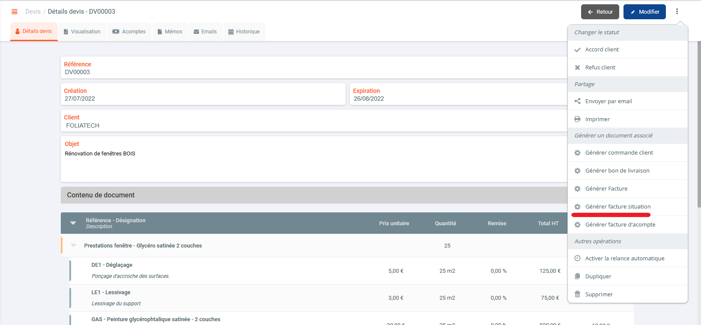Click the share icon for Envoyer par email
The width and height of the screenshot is (701, 325).
[x=577, y=101]
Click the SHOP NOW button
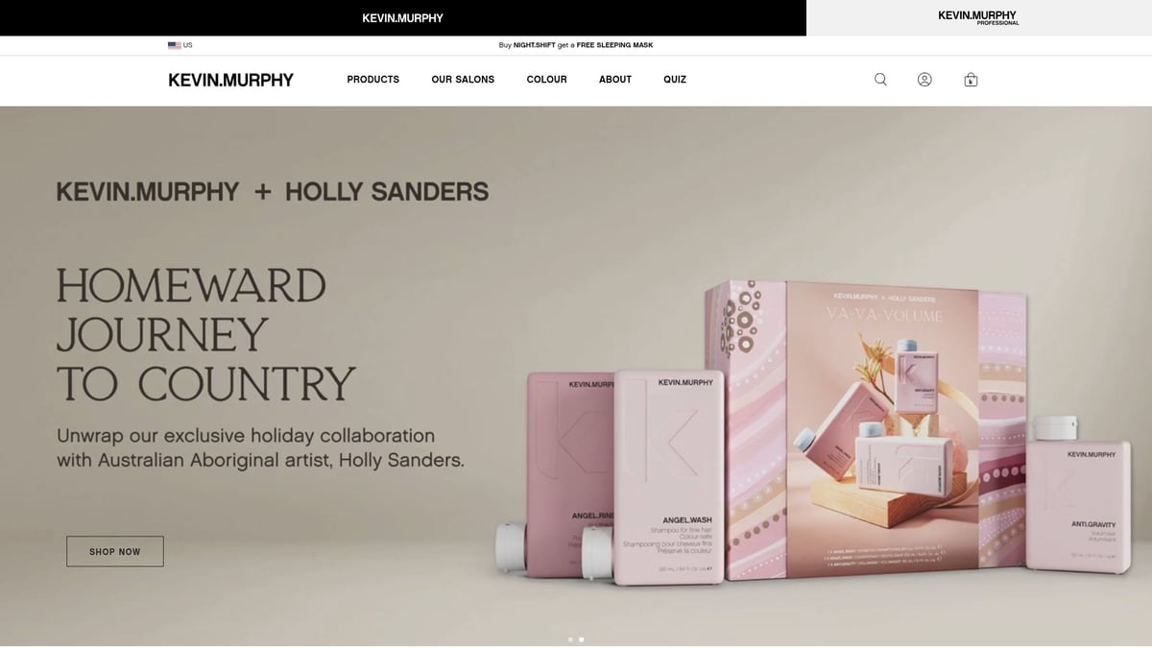This screenshot has height=648, width=1152. [x=115, y=551]
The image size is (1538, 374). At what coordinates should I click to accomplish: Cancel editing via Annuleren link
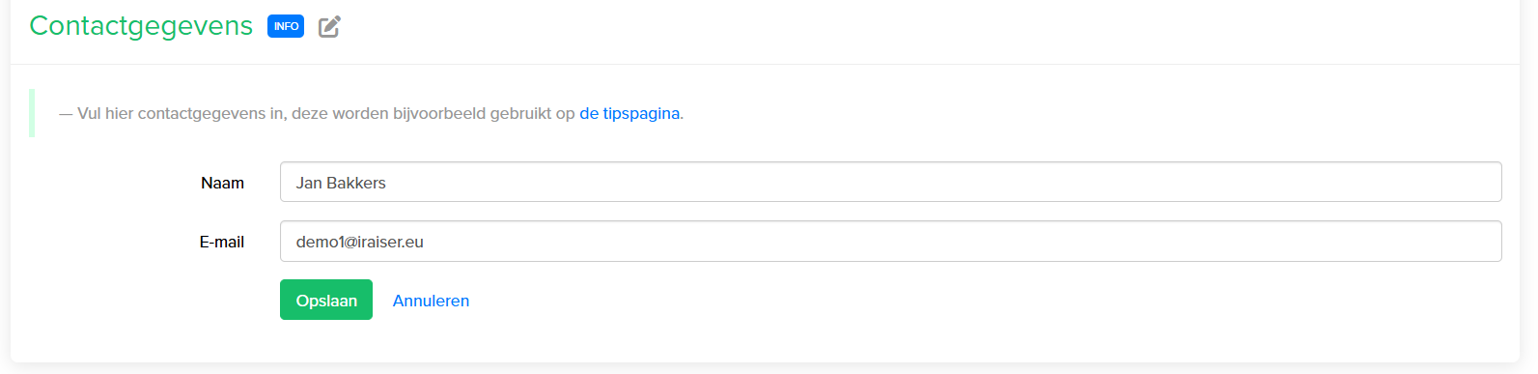pyautogui.click(x=431, y=301)
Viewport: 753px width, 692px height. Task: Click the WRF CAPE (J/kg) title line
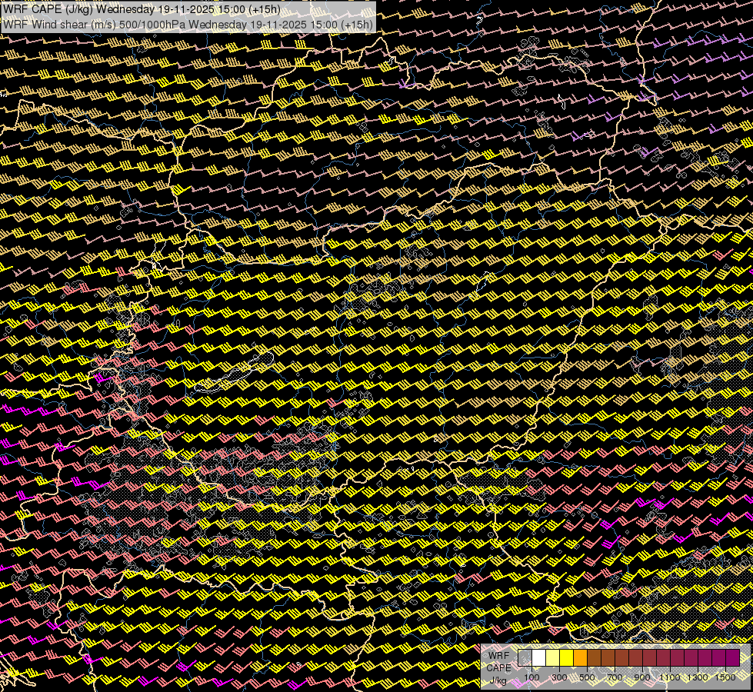coord(142,10)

_Work required_: Output only the lines running from the one containing "Click the SHOP NOW button" to the end of the records, inclusive and exact; skip the pictures.

_Task solution_:
Click the SHOP NOW button
This screenshot has height=648, width=1152. [x=115, y=551]
The image size is (1538, 374). At what coordinates should I click to accomplish: Cancel editing via Annuleren link
pyautogui.click(x=431, y=301)
Viewport: 753px width, 692px height. Task: Click the WRF CAPE (J/kg) title line
coord(142,10)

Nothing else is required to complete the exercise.